In Wake, the $970 million bond election on Nov. 7 is morphing into a referendum on the performance of the Wake County school board. The board inadvertently gave opponents a gift when, in order to maximize capacity in a fast-growing district, it designated nearly all the bond-funded new schools to be operated on a year-round calendar.

Not a smart move.

Not only has the mandatory year-round question reframed the bond debate, it's given political leverage to anyone with a beef against the board. They've coalesced into groups like Wake Citizens for Quality Education (WCQE). For starters, WCQE opposes the bonds for traditional reasons. It thinks the amount is too big and will lead to an unnecessary property tax increase. But the group also can't stand the mandatory year-round policy. The alliance wants attendance zones, community-based governance instead of Central Office mandates, less busing and fewer reassignments. And it wants to scrap the district system and have school board members elected at-large.

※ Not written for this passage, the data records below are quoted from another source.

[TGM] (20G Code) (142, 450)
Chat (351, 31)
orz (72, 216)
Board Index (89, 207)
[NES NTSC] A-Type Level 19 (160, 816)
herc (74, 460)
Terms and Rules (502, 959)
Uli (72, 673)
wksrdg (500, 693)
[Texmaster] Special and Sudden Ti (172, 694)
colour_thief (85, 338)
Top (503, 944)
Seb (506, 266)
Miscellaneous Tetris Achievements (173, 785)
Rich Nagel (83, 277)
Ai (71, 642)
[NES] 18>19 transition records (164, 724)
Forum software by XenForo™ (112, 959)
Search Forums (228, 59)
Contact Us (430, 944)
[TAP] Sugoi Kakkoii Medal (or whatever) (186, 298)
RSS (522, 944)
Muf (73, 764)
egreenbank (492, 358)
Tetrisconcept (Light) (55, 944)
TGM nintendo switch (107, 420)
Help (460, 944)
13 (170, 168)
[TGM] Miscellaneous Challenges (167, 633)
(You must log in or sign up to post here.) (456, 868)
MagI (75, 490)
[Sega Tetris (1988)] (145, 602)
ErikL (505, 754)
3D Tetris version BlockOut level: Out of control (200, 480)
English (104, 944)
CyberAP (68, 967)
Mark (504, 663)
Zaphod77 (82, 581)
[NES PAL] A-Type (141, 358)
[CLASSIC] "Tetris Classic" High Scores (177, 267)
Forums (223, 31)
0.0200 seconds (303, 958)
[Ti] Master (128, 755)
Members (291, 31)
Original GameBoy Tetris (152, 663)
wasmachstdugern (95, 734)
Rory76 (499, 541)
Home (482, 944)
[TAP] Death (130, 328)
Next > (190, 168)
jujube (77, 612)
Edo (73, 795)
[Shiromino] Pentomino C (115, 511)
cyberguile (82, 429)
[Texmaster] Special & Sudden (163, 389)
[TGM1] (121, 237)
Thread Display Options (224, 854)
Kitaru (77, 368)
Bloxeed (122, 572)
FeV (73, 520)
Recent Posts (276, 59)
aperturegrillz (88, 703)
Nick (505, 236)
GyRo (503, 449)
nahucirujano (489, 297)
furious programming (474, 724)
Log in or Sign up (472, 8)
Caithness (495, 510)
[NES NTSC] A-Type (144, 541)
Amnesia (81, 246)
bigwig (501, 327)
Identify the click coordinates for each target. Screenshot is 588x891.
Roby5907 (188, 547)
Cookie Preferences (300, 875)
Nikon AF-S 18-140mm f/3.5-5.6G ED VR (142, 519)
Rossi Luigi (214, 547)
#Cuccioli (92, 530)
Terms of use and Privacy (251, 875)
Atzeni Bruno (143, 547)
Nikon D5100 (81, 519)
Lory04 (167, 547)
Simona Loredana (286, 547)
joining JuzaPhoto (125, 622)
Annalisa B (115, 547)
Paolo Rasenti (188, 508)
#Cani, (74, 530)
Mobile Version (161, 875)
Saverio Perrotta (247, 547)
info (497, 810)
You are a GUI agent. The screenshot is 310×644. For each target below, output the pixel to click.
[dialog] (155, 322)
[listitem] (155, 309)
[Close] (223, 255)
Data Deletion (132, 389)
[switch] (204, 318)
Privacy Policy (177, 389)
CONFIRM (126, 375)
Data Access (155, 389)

Legitimate issues for sure, but they have little to do with the bonds. The phenomenon is not limited to Wake County.

In Forsyth, the local NAACP chapter and the African American Caucus of the Forsyth Democratic Party are opposed to a $250 million bond proposal for Winston-Salem/Forsyth County Schools. NAACP President Stephen Hairston told me that instead of new schools his group wants more resources directed to poor, predominately minority, schools in order to boost graduation rates. The NAACP wants to attract better teachers to these schools through higher pay, better working conditions and empowered principals. The poor schools are underutilized, according to Hairston, and money should be spent renovating them instead of building new facilities in the suburbs. He also fears that new suburban schools will only accelerate the district's geographic segregation.

Hairston knows that many of his issues are policy-based and have little to do with the bonds. And that's his point. "We need to get our focus back on our children, not bricks and mortar," he said.

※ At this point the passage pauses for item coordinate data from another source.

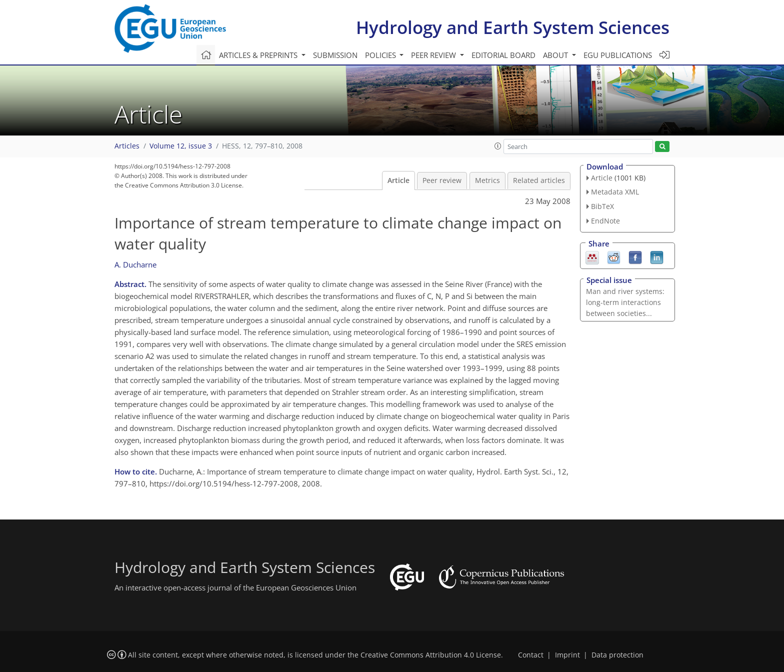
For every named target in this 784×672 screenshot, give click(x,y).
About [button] (556, 55)
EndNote (606, 220)
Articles (127, 146)
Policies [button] (382, 55)
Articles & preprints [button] (259, 55)
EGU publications (618, 55)
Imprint (568, 655)
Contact (530, 655)
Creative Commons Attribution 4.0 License (430, 655)
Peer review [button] (434, 55)
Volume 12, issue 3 (180, 146)
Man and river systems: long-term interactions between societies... (625, 302)
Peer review (442, 180)
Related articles (539, 180)
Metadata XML (615, 192)
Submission (335, 55)
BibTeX (602, 206)
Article (398, 180)
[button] (498, 146)
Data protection (618, 655)
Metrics (488, 180)
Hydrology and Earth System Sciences (512, 27)
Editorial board (504, 55)
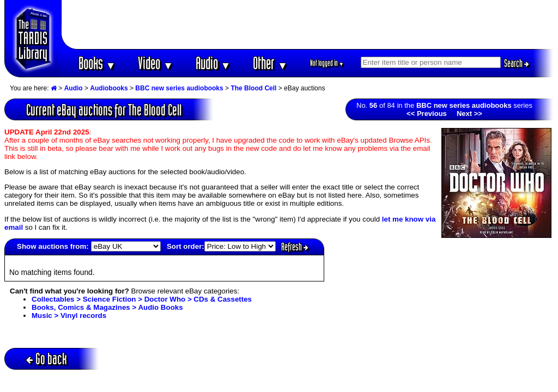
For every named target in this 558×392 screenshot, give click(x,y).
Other (270, 63)
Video (155, 63)
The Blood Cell (253, 88)
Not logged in (327, 63)
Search (517, 63)
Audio (213, 63)
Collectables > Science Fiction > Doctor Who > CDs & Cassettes (142, 299)
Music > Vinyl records (69, 315)
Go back (46, 358)
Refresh (295, 247)
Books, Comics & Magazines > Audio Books (107, 307)
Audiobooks (108, 88)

Caucus Chair Harold Hairston told me that growth has overshadowed student achievement, a decision with dire economic ramifications. "It's much better for a child to graduate from a dilapidated one room-school, because he can go on (to continued schooling) or can get a job, " he said. "What good is it for a student to go to a nice school, but not earn a diploma?"

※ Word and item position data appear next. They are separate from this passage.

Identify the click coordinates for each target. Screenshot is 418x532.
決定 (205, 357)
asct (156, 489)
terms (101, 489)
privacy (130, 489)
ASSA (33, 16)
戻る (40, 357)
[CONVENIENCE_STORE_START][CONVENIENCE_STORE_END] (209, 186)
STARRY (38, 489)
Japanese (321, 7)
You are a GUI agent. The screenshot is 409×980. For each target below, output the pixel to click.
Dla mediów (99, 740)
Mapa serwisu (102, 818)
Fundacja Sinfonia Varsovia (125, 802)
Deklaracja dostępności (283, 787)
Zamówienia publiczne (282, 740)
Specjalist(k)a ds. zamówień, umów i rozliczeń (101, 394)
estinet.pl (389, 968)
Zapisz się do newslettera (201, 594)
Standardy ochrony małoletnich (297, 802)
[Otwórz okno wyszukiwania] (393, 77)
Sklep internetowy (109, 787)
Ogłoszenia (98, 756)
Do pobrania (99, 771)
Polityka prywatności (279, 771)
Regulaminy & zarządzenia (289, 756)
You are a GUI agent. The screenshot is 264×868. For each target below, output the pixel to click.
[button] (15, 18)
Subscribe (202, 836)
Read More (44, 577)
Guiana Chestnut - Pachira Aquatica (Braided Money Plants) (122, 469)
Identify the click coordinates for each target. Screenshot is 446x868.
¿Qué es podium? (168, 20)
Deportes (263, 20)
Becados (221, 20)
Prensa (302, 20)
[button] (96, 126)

Winston-Salem/Forsyth school board Chair Geneva Brown and Wake County Vice-Chair Carol Parker both told me that issues greater than the bonds are clouding the campaigns. "This election is about overcrowding." Brown said. "It's unfair to oppose the bonds over disagreements that aren't addressed by them."

Parker has similar frustrations. In her mind, what should be a single-issue vote now encompasses matters far beyond the school board's control, such as immigration, growth and taxation.

While I sympathize with Brown and Parker and their respective boards, they're missing a much larger and more important point. The Hairstons and every Wake board opponent I've spoken to over the past few years are leveraging their newfound political clout not because they're opportunists but because they believe the school boards have become arrogant and unresponsive.

By dismissing that perception -- or fact -- these boards risk confirming it. And that will have much larger implications than losing an election. Just look to Mecklenburg County. Voters there turned down a $430 million school bond issue last year. The board's post mortem was a dagger to the heart. Those who voted no had simply lost confidence and trust in the board and school administration. The key to turning these voters around, according to Charlotte/Mecklenburg's consultant, is to forthrightly address equity, accountability and cooperation -- the very issues ignored before the election.

That's advice Wake and Forsyth officials should heed now. If they don't, building schools will seem like a cakewalk compared to rebuilding trust.